How GOV.UK Forms works

GOV.UK Forms is a new platform that makes it easy to create accessible online forms for GOV.UK. It’s currently in development with selected government partners.

If you’re interested in using GOV.UK Forms, you can register to get a notification when it's available for all of central government.

Creating a form using GOV.UK Forms

You need to be given access to GOV.UK Forms to use it. In this early stage of development, we’re only working with a limited number of government teams.

These are the steps to make a form with GOV.UK Forms.

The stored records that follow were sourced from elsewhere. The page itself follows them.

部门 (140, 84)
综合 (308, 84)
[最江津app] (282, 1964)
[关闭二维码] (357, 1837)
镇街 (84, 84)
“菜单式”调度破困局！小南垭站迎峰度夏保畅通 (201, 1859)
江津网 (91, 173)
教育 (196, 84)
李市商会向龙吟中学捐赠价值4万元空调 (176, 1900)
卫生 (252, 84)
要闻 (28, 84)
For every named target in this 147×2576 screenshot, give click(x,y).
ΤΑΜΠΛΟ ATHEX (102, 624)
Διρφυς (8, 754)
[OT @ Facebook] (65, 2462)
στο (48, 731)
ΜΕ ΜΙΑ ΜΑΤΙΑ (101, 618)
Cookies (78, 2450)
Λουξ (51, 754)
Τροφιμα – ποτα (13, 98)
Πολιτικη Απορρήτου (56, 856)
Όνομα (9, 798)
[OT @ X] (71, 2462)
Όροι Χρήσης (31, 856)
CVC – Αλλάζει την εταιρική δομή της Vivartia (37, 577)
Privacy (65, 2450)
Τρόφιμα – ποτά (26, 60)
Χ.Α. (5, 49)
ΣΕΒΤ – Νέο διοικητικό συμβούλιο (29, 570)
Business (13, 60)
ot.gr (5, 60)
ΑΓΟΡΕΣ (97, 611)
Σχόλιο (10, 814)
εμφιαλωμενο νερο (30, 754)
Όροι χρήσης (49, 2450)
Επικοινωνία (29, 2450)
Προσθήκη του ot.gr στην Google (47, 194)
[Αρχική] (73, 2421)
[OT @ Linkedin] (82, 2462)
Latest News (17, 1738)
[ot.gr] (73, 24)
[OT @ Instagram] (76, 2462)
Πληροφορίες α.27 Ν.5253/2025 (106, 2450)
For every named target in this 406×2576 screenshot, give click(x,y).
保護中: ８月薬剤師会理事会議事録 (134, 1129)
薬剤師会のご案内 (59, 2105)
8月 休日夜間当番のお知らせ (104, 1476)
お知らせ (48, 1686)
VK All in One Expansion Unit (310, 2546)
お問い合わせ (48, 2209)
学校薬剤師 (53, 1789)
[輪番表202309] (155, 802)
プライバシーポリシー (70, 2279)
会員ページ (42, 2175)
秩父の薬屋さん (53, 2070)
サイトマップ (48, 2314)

  1. Create a form and give the form a name.
  2. Add questions to your form to collect the information you need.
  3. Provide privacy information, the email address you want completed forms to be sent to, and details about what will happen after a form is submitted.
  4. Make the form live.
  5. Publish a link to the form on GOV.UK along with any guidance people need to read before they complete the form.
  6. When people complete and submit the form, the information they enter will be sent in the body of an email to the email address you specified.

Features available now

During this early phase of development, we’re focusing on the simplest and most commonly needed form features first.

Create questions

You can create questions to ask for:

  • a person’s name
  • an organisation’s name
  • a phone number
  • an email address
  • a UK or international address
  • a National Insurance number
  • a date
  • a number
  • a selection of one or more answers from a list of options
  • a short or long text answer

You can also:

  • add a hint to a question to help people answer it
  • make a question optional

Help people answer questions accurately and easily

When people complete a form, their responses will be validated to make sure they’re in the correct format. For example, a question asking for an email address will only accept an answer in the format of an email address.

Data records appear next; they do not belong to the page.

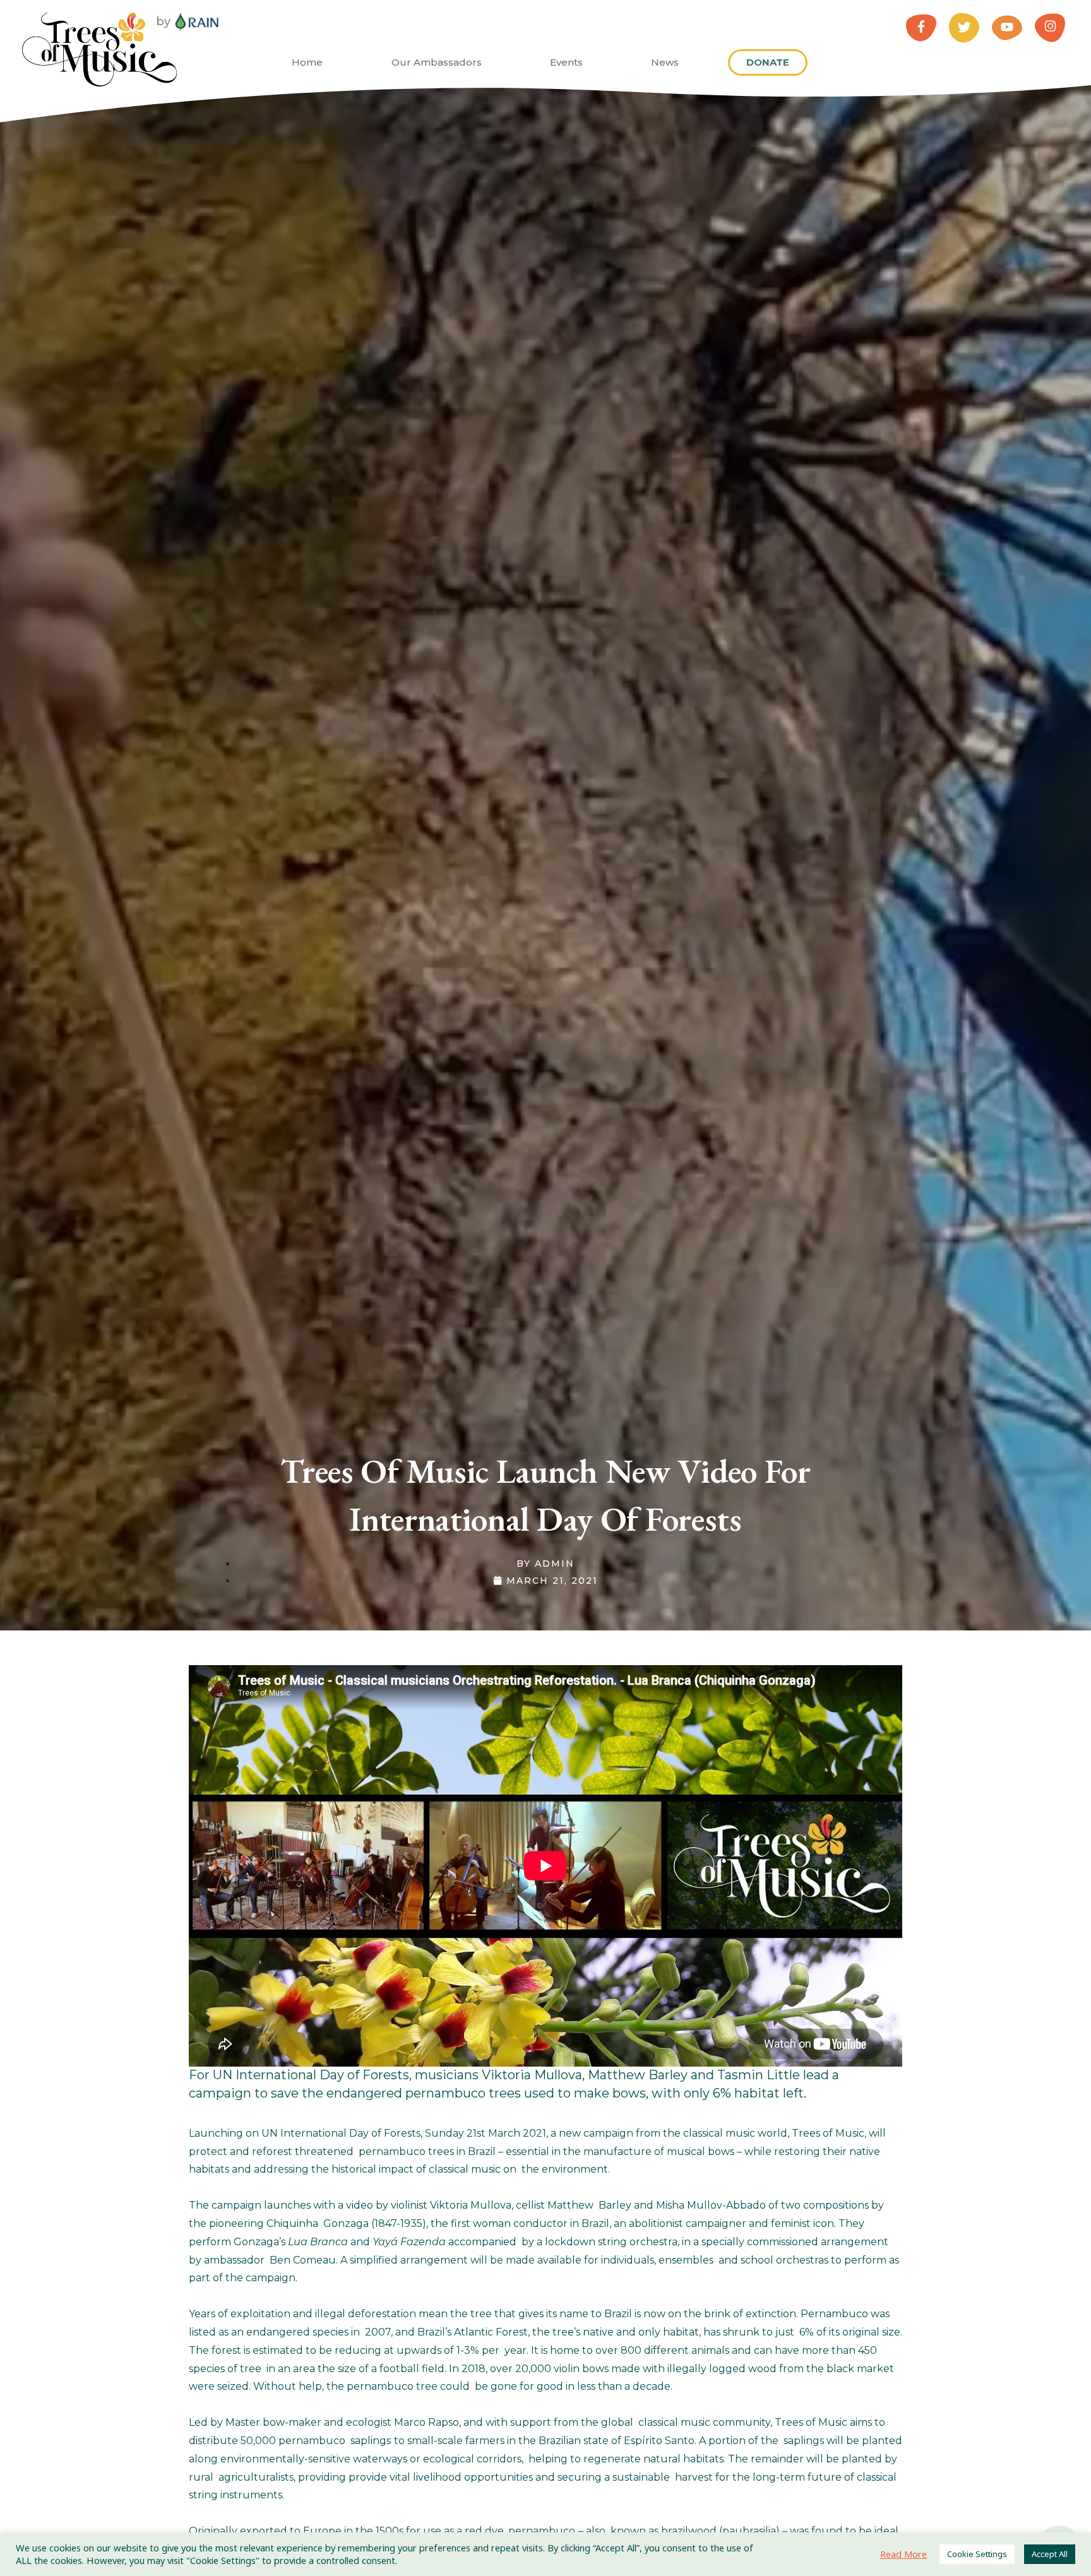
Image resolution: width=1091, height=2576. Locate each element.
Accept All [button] (1050, 2554)
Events (566, 62)
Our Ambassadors (436, 62)
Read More (903, 2554)
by (163, 21)
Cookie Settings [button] (977, 2554)
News (665, 62)
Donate (767, 62)
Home (307, 62)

For questions that ask for certain types of personal information (such as a name, address or date of birth) the input field will be encoded so people can use their browser or assistive technology to answer more easily. For example, by completing the field with information saved in their browser.

Forms use GOV.UK Design System styles, components and patterns

Using these tested and accessible designs means you do not have to worry about the visual and interface design of your forms. And they’ll automatically look consistent with GOV.UK.

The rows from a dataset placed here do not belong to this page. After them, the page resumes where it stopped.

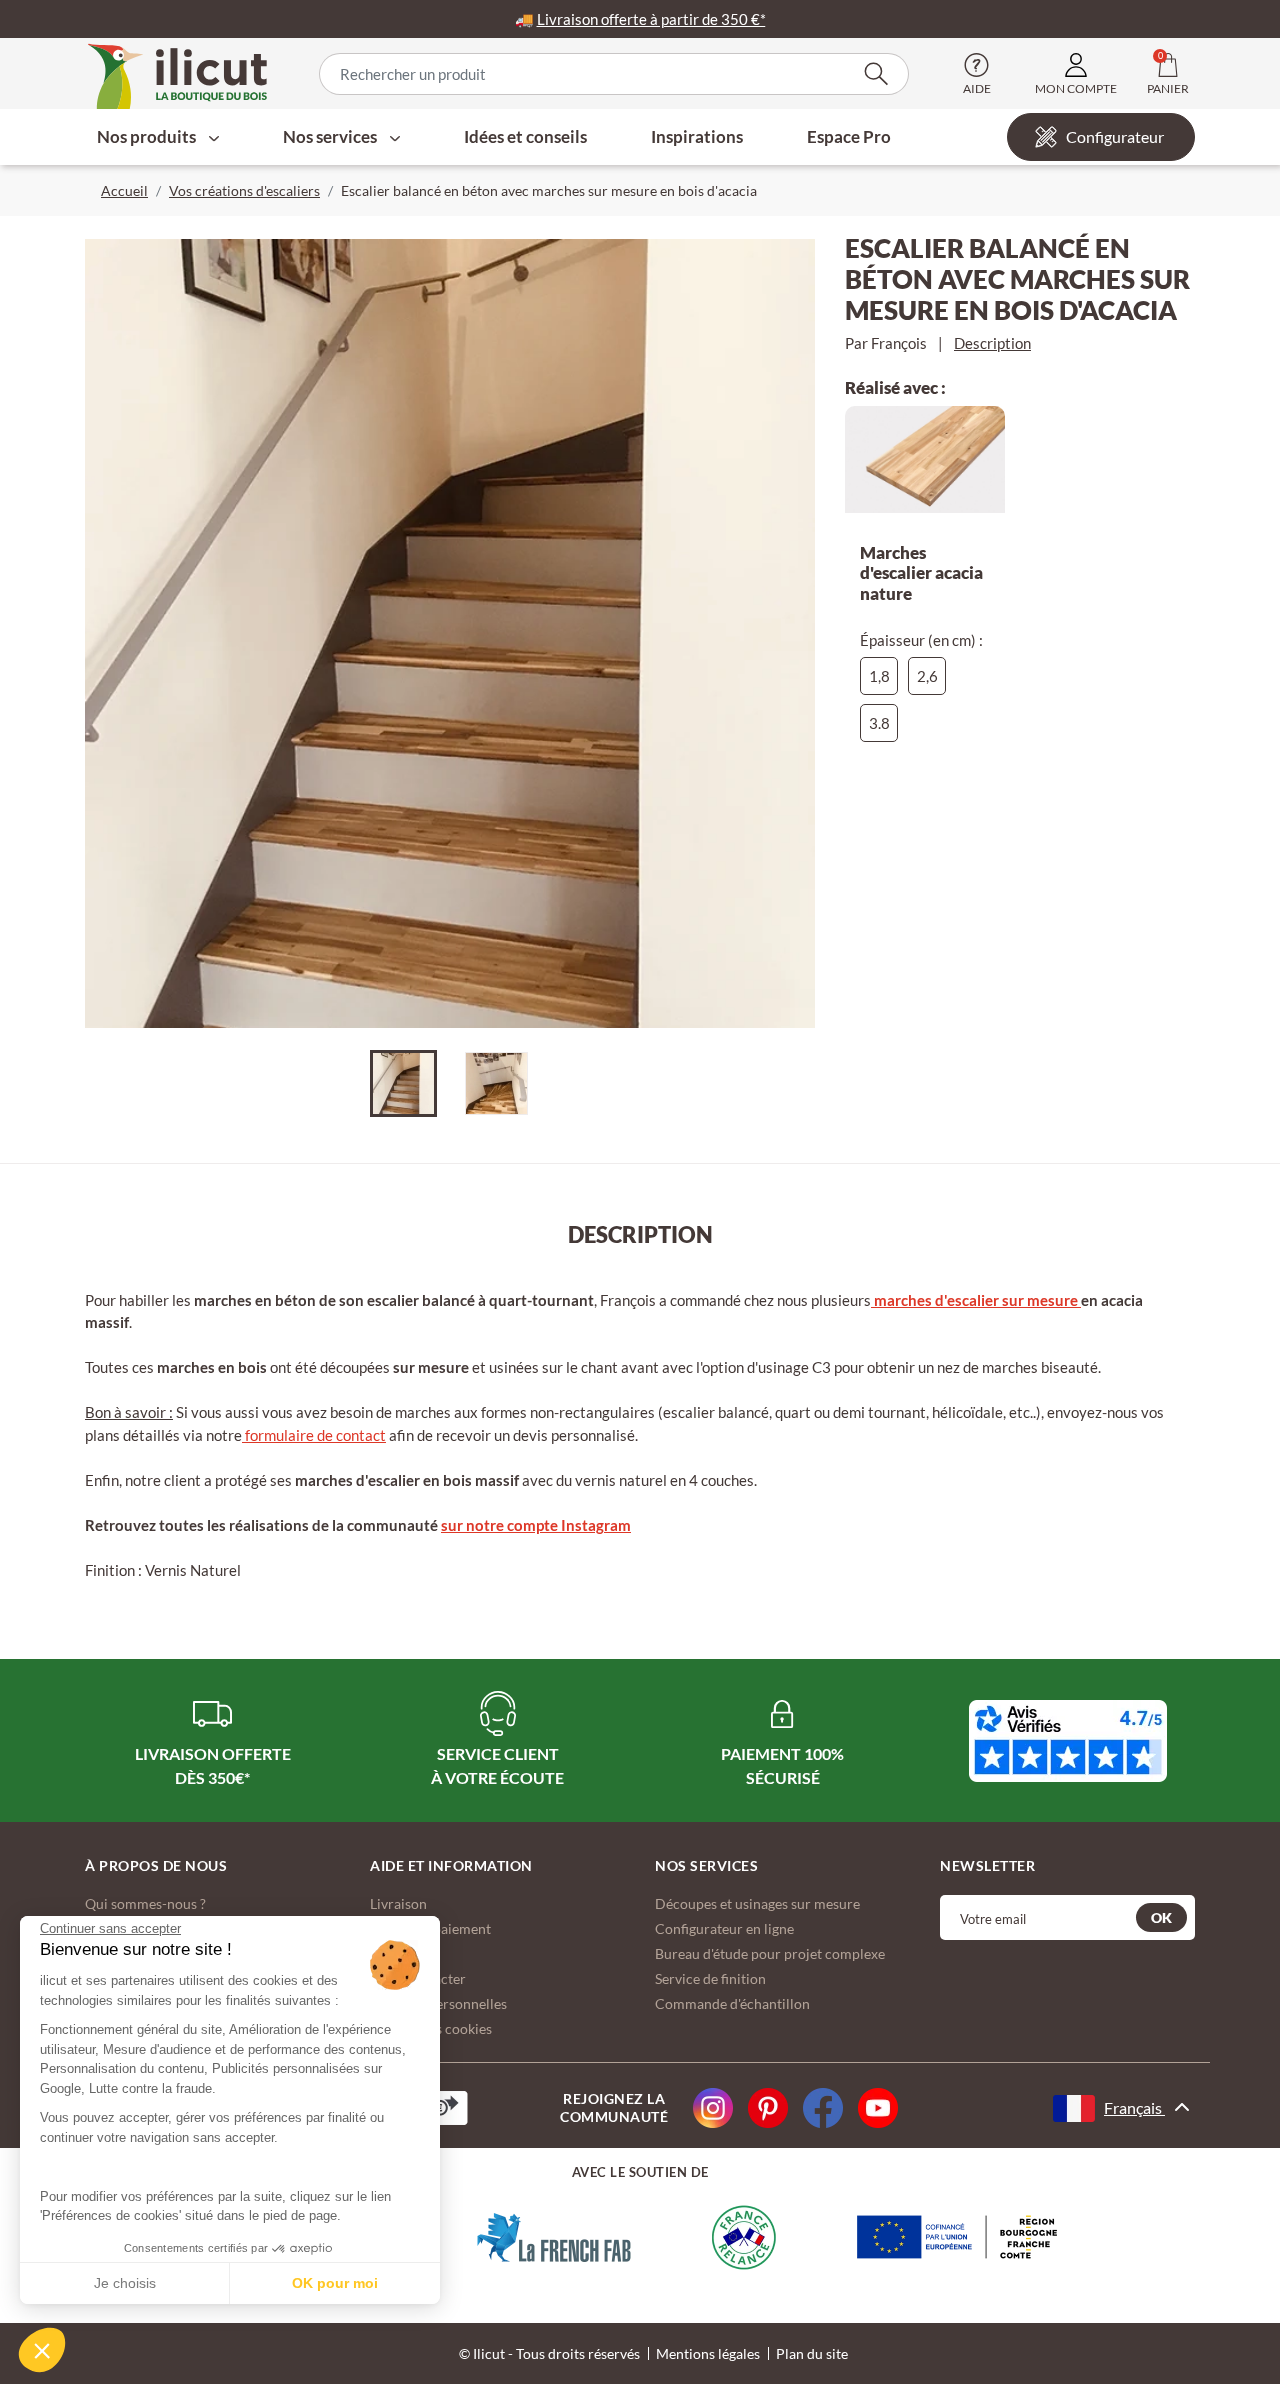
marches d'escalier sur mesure (976, 1300)
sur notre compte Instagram (536, 1525)
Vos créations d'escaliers (244, 190)
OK (1161, 1917)
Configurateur (1115, 136)
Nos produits (148, 136)
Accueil (124, 190)
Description (992, 343)
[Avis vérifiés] (1068, 1741)
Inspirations (697, 136)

Provide privacy information

To comply with the UK General Data Protection Regulation (UK GDPR), you’ll need to provide a link to privacy information for the people who’ll enter their data into your form.

The privacy information needs to include your purposes for collecting the data, and how you'll manage the data. You may already publish this information, for example in a privacy notice or personal information charter.

A link to the privacy information will be added to the footer of your form.

Set the email address for completed forms

Each form needs an email address to be set for completed forms to be sent to when they’re submitted. Data from completed forms will be sent to this email address in the body of an email.

People can check their answers before they submit a form

People will be shown a summary page when they have answered all the questions in a form. They will be able to review and check their answers before they submit the form. This will help to avoid errors or missing information.

Add a declaration for people to agree to

You can add a declaration that people must confirm they understand and agree to before they submit their completed form.

You might want to add a declaration if, for example, you need people to confirm they have provided accurate information, or that they understand the consequences of providing false information.

Tell people what will happen next

Content you add about what will happen after the form is submitted will be shown on a confirmation page when someone submits a form. This will help to set their expectations and avoid unnecessary contact.

Provide contact information for people to get help

You must provide at least one way for people to get help if they get stuck while filling in your form. It can be an email address, phone number or a link to online help.

The contact information will be displayed at the bottom of every page of the form. This will help people to use your form successfully, and will let you know if there are any problems with your form.

Prepare changes to a live form in a draft

You can make a draft version of a live form so you can prepare changes to it. This means you can share the new draft for review before you make the changes live. It also minimises disruption to people who might be filling in the form when you update it.

Features we’re working on next

These are the features we’re working on now and next:

  • Simple logic to skip questions based on a response
  • User management and permissions to control what users can and cannot do
  • Adding longer guidance for more complex questions
  • Asking a question multiple times - for example to collect a history of home addresses
  • The ability for people to create an account and trial the product

Updates

We’re still in the early stages of development so our plans may change. We’ll update this page when this happens and add more detail when we can.